While few, if any, amateur athletes need protein powder to support their exercise regime, it can be a very convenient way of ensuring you have all the fuel required to repair and build muscle after a workout.
Downing a protein shake every day will, of course, have no effect if you aren’t also putting in the work, but using them after your training is certainly a quicker and easier (if less tasty) method of upping your protein intake than eating a rotisserie chicken.
However, picking between the huge range of protein powders available is difficult, especially when each and every one of them makes grand promises about the effect they will have on you.
You might assume that all of them do the same job, but that’s not the case. Coach spoke to Dr Daniel Fenton, clinical director and GP at London Doctors Clinic, about the differences between protein powders, how much price matters and whether they contain any ingredients you should be wary of.
What are the key things people should look out for when choosing protein powder?
How much protein you obtain from each serving, the amino acid profile, the cost, taste and number of additives are a few key factors. I tend to focus on yield – the actual amount of protein you obtain from each serving – and amino acid profile.
I suggest you choose a low-fat, low-carbohydrate, high-protein powder. While you require all three to aid muscle development, balance is key.
The difference in protein content in various powders can be phenomenal. Do not simply pay for a brand name – the proof is in the numbers. Look carefully at the concentration and type of branched-chain amino acids (BCAAs) included in the protein. Leucine has been shown to be one of the most important BCAAs so it should contain decent quantities.
What are the differences between the two main types of protein – whey and casein?
Muscle growth is determined by simple science: protein (muscle) breakdown vs protein synthesis. If the synthesis of new muscle protein is greater than the breakdown of muscle protein, you will get a net gain of muscle mass.
Whey is typically processed very rapidly into amino acids, which will reach peak levels within an hour of consumption and therefore assist muscle synthesis very quickly. However, the peak levels also fall very quickly.
Whey is considered an anabolic protein because it rapidly accelerates protein synthesis so it’s great for quick muscle regeneration, but has very little effect on naturally occurring muscle breakdown after a workout.
Casein can take several hours to be metabolised and as a result creates a slower release of proteins to help muscles recover and grow. It is often referred to as an anti-catabolic protein, because it also helps to prevent excess protein breakdown.
The downside is that casein will remain in the stomach for a substantial period of time, and one can appreciate that it is difficult to complete a high-intensity workout with a full stomach.
In essence, balance and timing are key for maximum gains. Ignore those who say “casein is the key”, or “only whey works” – scientifically, this is simply untrue. Both work very well if used appropriately, complementing your workout and your own natural metabolism.
What should you get if you pay more money for protein powder?
There is a natural tendency to think that more expensive products are better – but this is a fallacy. Content is more important than cost. All protein powders will contain some additives including thickeners, preservatives, sweeteners and fillers.
I would strongly recommend taking a look at the label before you purchase. While your main focus is gaining muscle, you should aim to avoid putting nutritionally-redundant chemicals into your body. Here are a few of the things to look out for.

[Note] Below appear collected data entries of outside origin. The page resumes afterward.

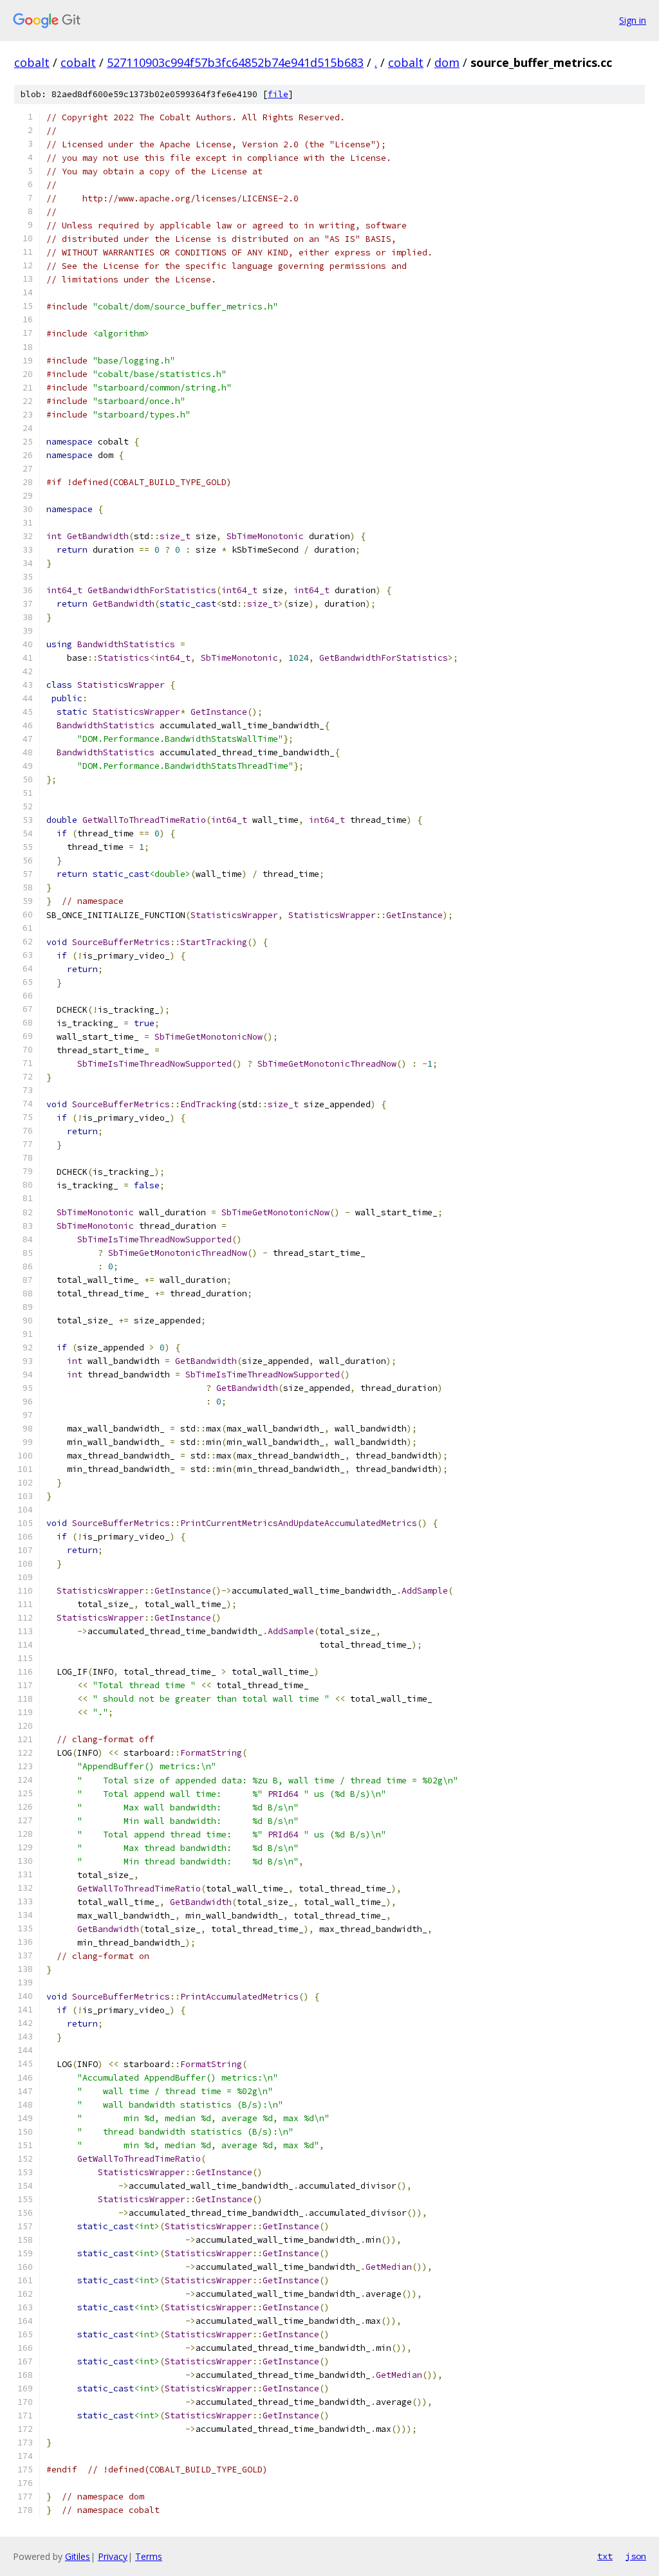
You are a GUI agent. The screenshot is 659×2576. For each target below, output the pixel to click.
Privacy (112, 2556)
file (278, 94)
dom (446, 62)
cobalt (32, 62)
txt (605, 2556)
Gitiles (77, 2556)
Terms (148, 2556)
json (636, 2556)
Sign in (632, 20)
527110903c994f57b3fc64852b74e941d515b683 (235, 62)
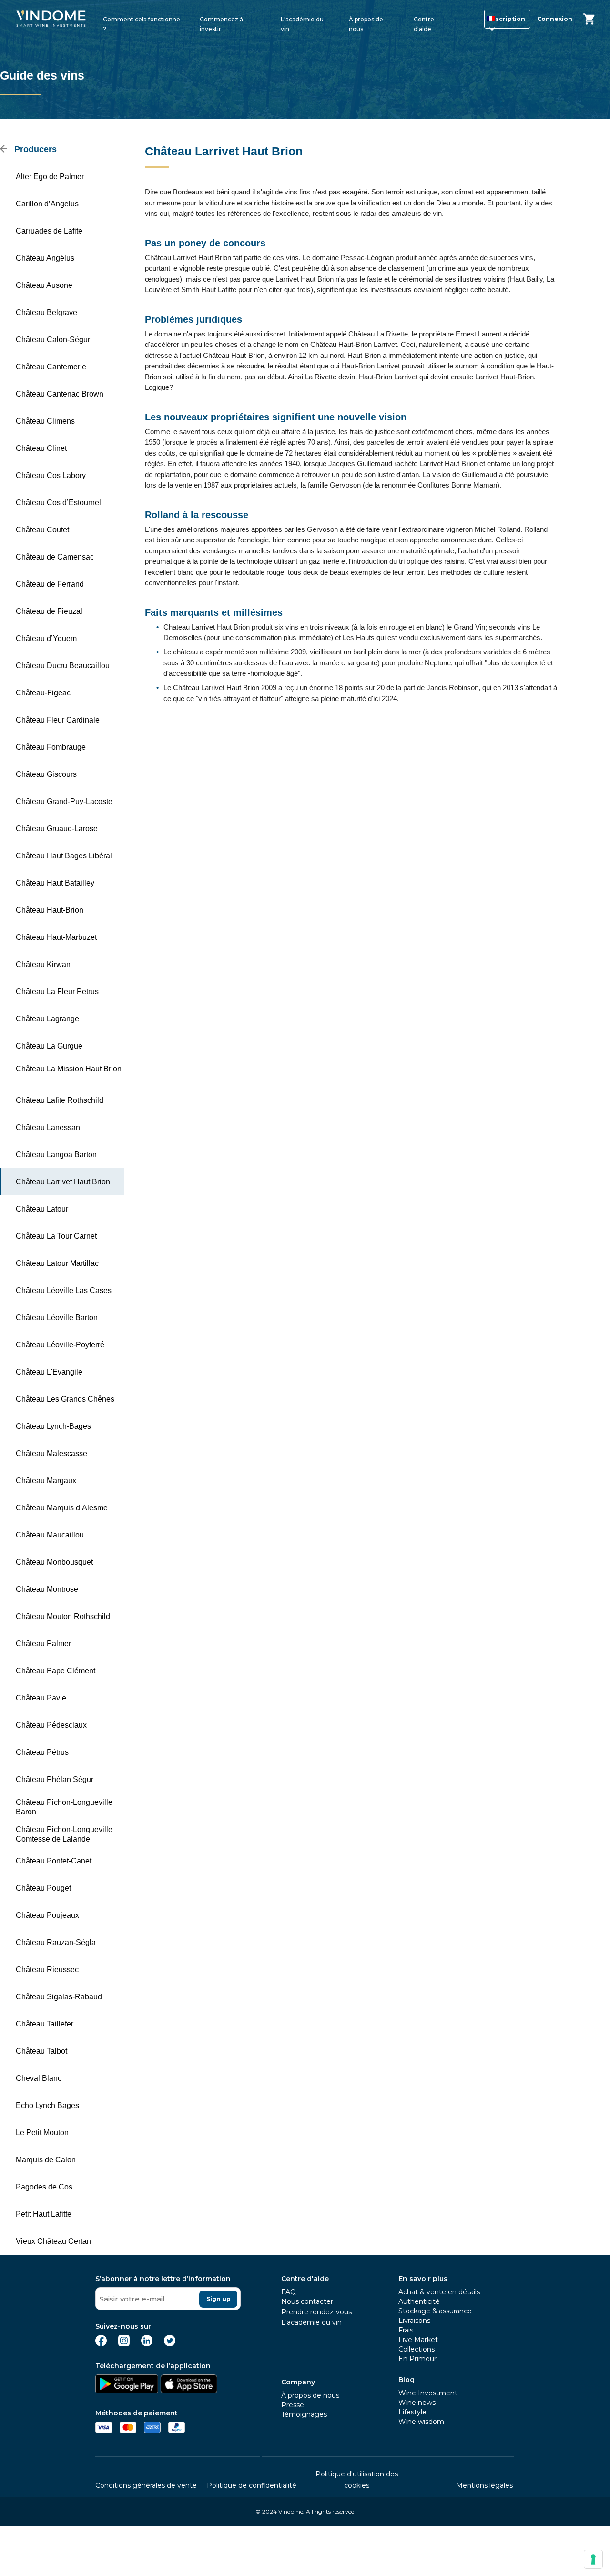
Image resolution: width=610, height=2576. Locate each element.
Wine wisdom (421, 2421)
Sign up (218, 2298)
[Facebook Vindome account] (101, 2343)
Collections (416, 2349)
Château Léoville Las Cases (64, 1290)
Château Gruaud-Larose (57, 829)
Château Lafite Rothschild (59, 1100)
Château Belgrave (46, 312)
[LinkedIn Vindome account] (146, 2343)
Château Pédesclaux (51, 1725)
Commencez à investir (221, 23)
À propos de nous (366, 23)
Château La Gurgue (49, 1046)
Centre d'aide (424, 23)
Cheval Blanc (38, 2078)
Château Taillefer (44, 2024)
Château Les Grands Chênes (65, 1399)
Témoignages (304, 2414)
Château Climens (45, 421)
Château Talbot (41, 2051)
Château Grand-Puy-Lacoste (64, 801)
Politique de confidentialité (251, 2485)
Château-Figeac (43, 693)
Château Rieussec (47, 1969)
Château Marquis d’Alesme (62, 1508)
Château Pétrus (42, 1752)
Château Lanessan (48, 1127)
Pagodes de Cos (44, 2187)
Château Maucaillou (50, 1535)
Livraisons (414, 2320)
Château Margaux (46, 1480)
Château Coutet (42, 530)
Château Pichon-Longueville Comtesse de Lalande (64, 1834)
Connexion (554, 18)
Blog (406, 2379)
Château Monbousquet (54, 1562)
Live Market (418, 2339)
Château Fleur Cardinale (58, 720)
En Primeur (417, 2358)
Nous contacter (307, 2301)
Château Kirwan (43, 964)
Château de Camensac (55, 557)
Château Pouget (43, 1888)
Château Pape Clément (55, 1671)
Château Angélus (45, 258)
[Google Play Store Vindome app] (126, 2390)
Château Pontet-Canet (54, 1861)
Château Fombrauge (51, 747)
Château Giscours (46, 774)
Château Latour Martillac (57, 1263)
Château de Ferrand (50, 584)
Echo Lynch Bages (47, 2105)
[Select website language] (487, 21)
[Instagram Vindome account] (124, 2343)
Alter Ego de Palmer (50, 177)
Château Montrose (47, 1589)
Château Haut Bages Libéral (64, 856)
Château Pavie (41, 1698)
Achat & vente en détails (439, 2292)
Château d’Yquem (46, 638)
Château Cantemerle (51, 367)
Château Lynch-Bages (53, 1426)
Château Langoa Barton (56, 1155)
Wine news (417, 2402)
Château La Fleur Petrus (57, 992)
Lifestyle (412, 2412)
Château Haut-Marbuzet (56, 937)
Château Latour (42, 1209)
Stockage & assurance (435, 2311)
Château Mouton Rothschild (63, 1616)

Avoid artificial sweeteners, which includes sucralose, aspartame and saccharin. The presumption is that these are better for you than sugar but this is not quite true. There is no good evidence that they reduce weight gain, type 2 diabetes or metabolic syndrome and some studies actually show an increased risk of adverse health outcomes.
Milk powders are a cheap bulking agent widely used in protein powders. They are high in lactose sugars which is terrible if you are lactose intolerant. This can contribute to gastrointestinal upset including bloating and loose stools.
Oils and fats are added to protein supplements to increase richness; they are non-essential ingredients which can contribute to hypercholesterolemia [high cholesterol]. It is fairly common to see high cholesterol levels in bodybuilders and athletes despite their immense fitness levels and generally healthy eating – taking protein powder with added oils is thought to be a contributing factor.
Is it worth looking out for extra benefits from protein powder such as vitamins and minerals, or fibre?
The simple answer is no! While these make for an excellent selling point, if you are eating a balanced diet alongside the protein supplement you should not need additional vitamins.
Is there a limit to how much protein the body can absorb from a serving?
The human body is an impressive machine, which likes to maintain a balanced constant internal environment. We can fill ourselves with protein, but we will only absorb as much as we require for muscle synthesis.
The Department of Health recommends approximately 55g of protein a day for male adults and a little less for females. Obviously, if we exercise at high intensity, muscle turnover is higher and protein demand is therefore greater, so we will often require more than this. But if we consume too much protein, the body will simply metabolise and excrete it. This means you could literally be flushing money and protein down the pan.